Padahal kalau diingat-ingat ada beberapa ketidakpastian yang terjadi di sekitar kepindahanku dulu utamanya soal pekerjaan; aku pindah dalam keadaan nganggur, tanpa pengalaman kerja di Australia sebelumnya, pun aku bukan lulusan universitas di sana, eh? pengantin baru pula!
Tak hanya itu, alasan kuat tentang kenapa aku harus pindah dan tidak diam di Jogja pun tak kutemukan seutuhnya meski yang kutahu hanya satu: aku melangkah dalam iman!

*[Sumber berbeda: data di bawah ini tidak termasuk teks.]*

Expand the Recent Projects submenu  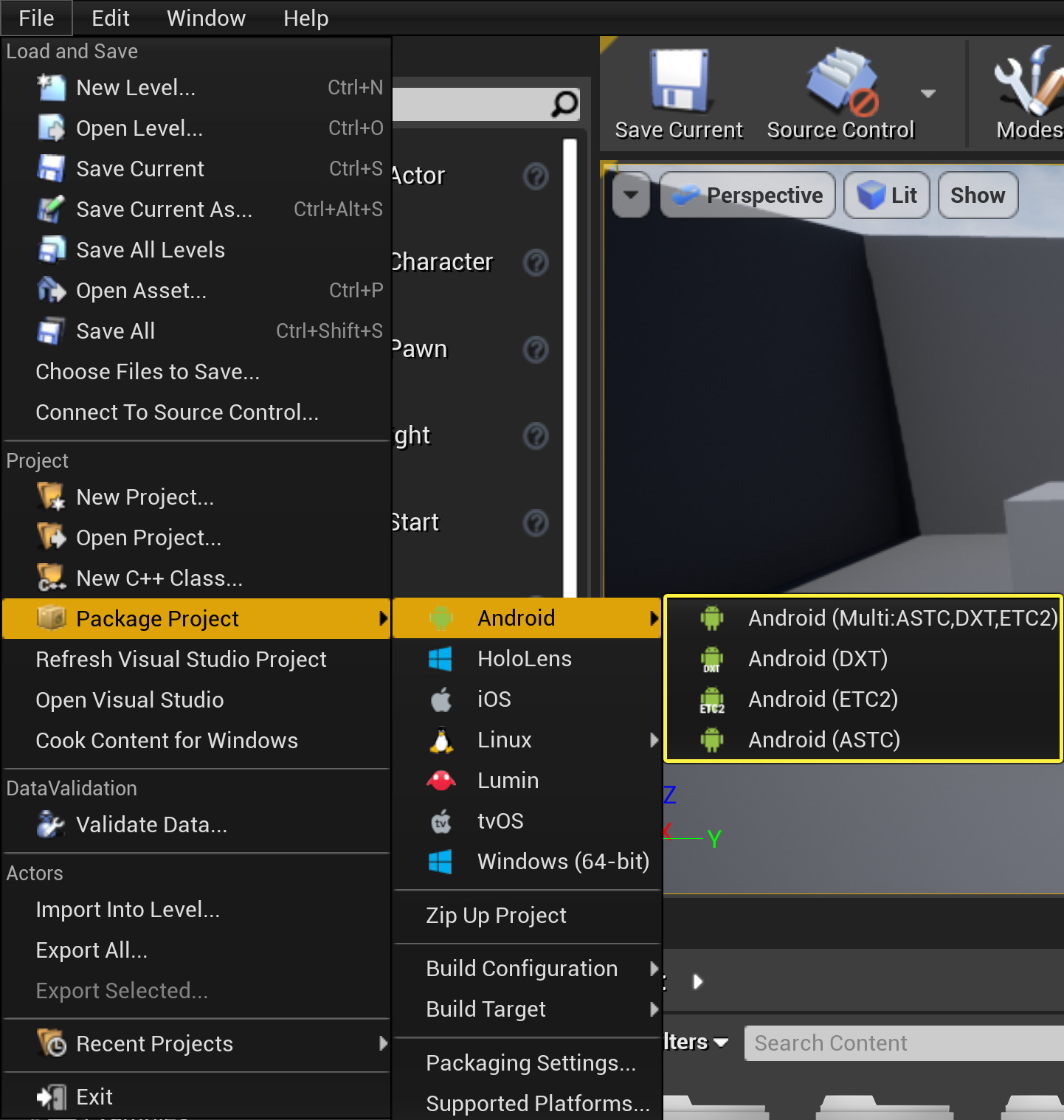coord(154,1043)
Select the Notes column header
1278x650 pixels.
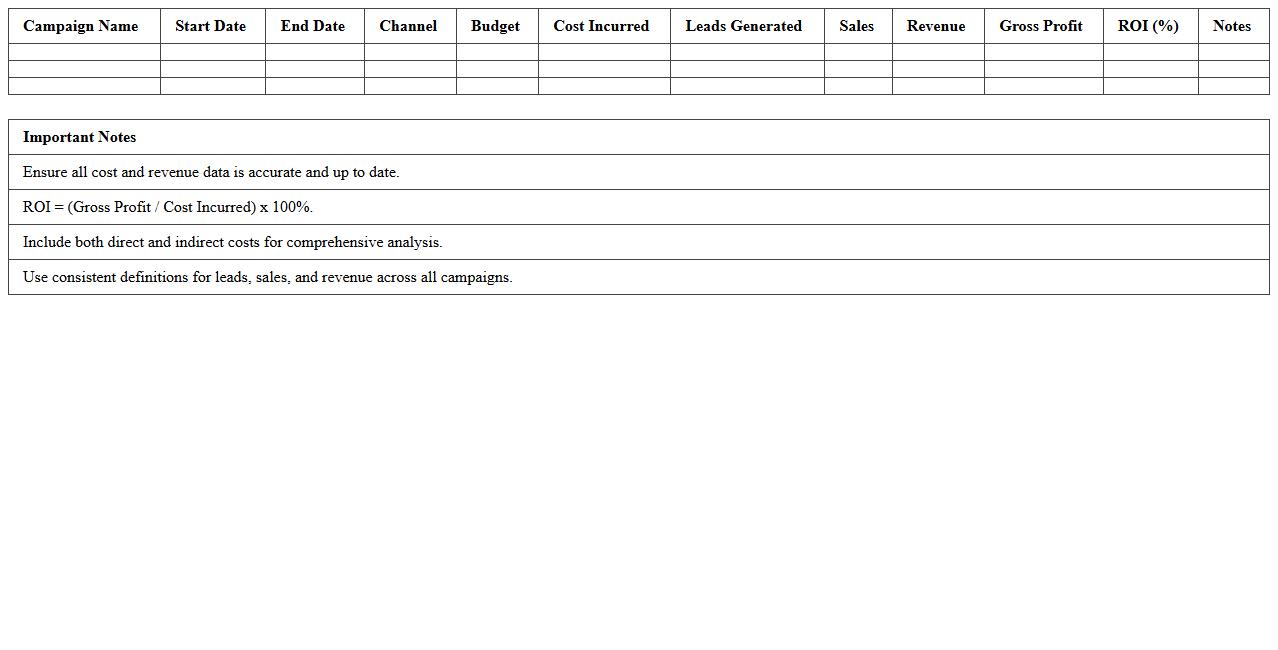pos(1232,26)
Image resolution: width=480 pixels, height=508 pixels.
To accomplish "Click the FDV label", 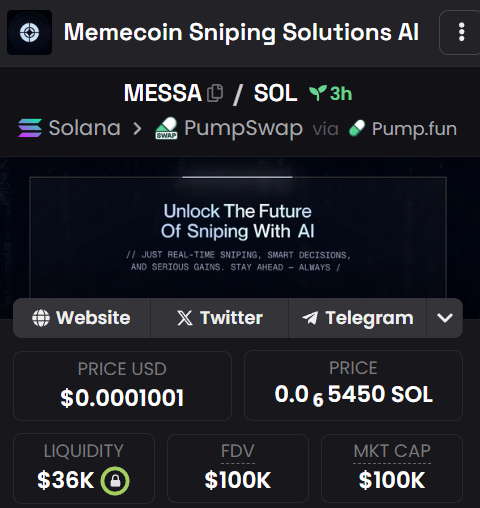I will click(x=238, y=451).
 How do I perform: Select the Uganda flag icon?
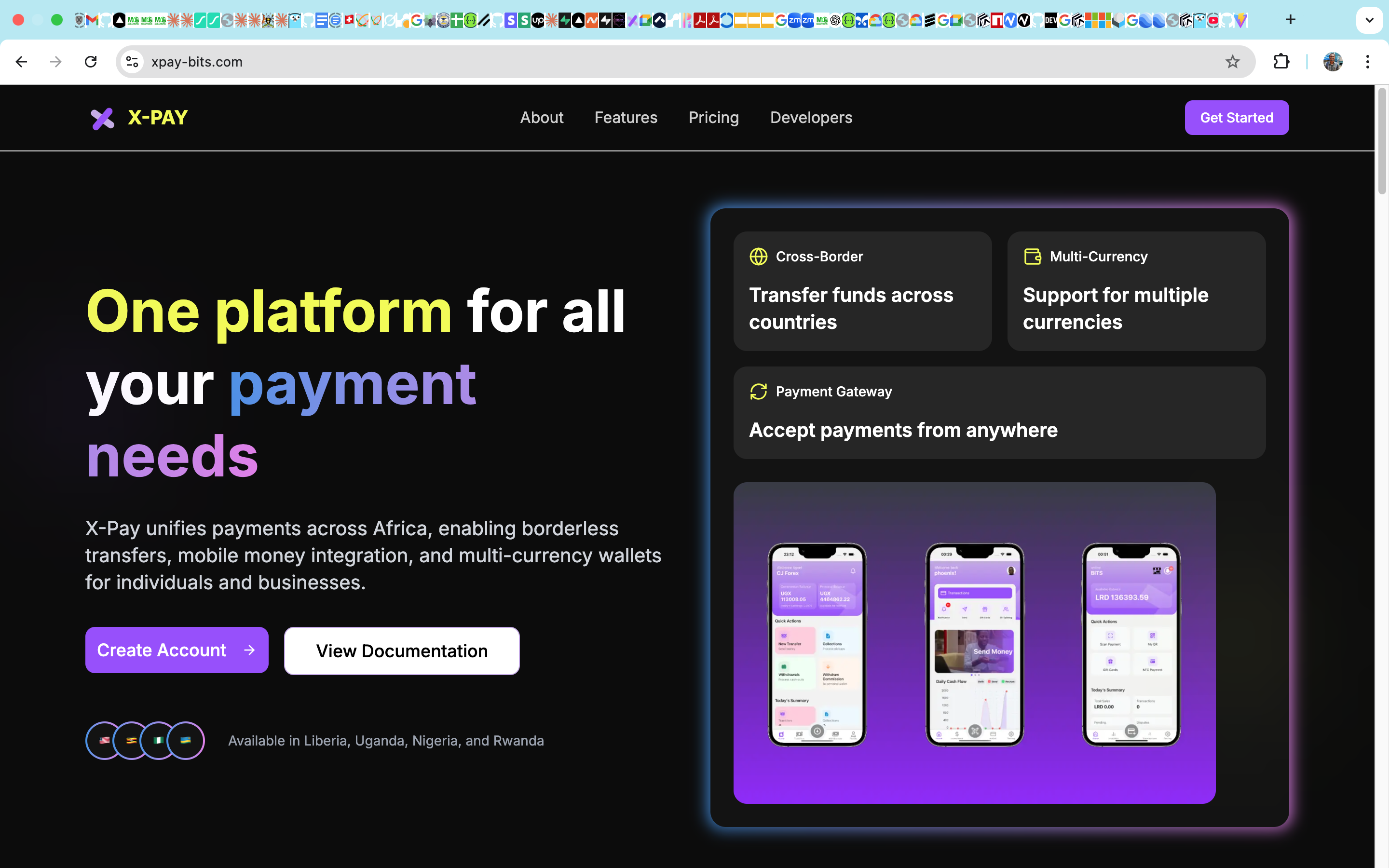point(132,740)
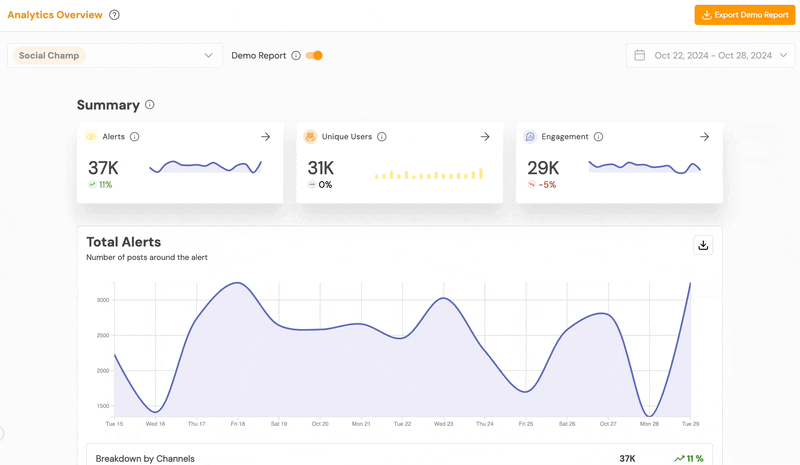800x465 pixels.
Task: Open the calendar icon in date picker
Action: [640, 56]
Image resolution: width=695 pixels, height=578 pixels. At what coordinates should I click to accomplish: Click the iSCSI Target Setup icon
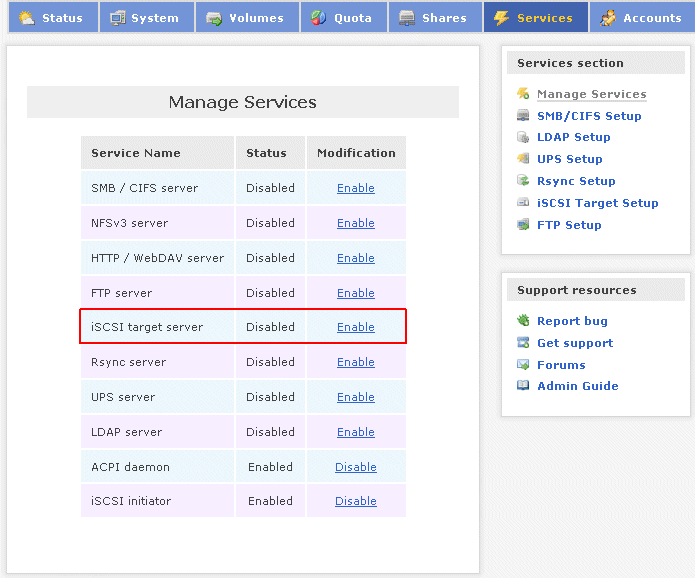coord(523,203)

Hari berikutnya kembali masuk kerja.
Seorang kawan menitip buah tangan untuk diberikan kepada Joyce. Karena kupikir jaraknya tak terlalu jauh dari tempat kerja, aku memutuskan jalan kaki. Berbekal GPS aku melangkah di tengah panasnya musim semi kota Sydney.
Lima belas menit berjalan aku mulai hilang arah. GPS ternyata tak menunjukkan arah seperti yang kuperkirakan saat di kantor. Aku sampai harus mereset ulang GPS karena tak yakin bahwa arah yang telah ditunjukkan akan mengantarkanku ke tempat kawanku itu berada.

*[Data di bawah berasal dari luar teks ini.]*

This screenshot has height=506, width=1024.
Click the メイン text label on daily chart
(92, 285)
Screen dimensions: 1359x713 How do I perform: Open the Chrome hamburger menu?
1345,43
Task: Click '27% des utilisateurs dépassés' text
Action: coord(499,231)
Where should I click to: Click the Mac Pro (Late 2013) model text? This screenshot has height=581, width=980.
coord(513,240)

Ternyata oleh GPS aku dibawa balik, lalu diputar ke sisi tenggara kota melewati jalan yang biasa kulewati dengan berkendara. Kira-kira setengah jam barulah aku sampai di tempat janjian tentu dengan keringat dan sedikit kehabisan tenaga meski lebay banget kalau harus pakai airmata!
Hingga akhirnya aku kembali ke kantor, kubutuhkan sekitar satu jam berjalan kaki dan menurut informasi yang kudapat dari jam yang kukenakan, hari itu aku menempuh jarak 6.5 km. Tak terlalu luar biasa sebenarnya karena hampir setiap hari, di atas treadmill aku toh jalan kaki hampir dua kali lipat jauhnya dari siang itu. Hanya bedanya, di gym tempatku berolah raga ada di dalam ruangan dan selalu terguyur AC sedangkan siang itu cuaca sedang panas-panasnya di Sydney.
Tapi toh ada saja pelajaran yang kuambil. Sejauh-jauhnya aku berjalan akhirnya toh sampai pula di tujuan. Sehilang-hilangnya arah selama berjalan, akhirnya kudapatkan juga arah yang benar.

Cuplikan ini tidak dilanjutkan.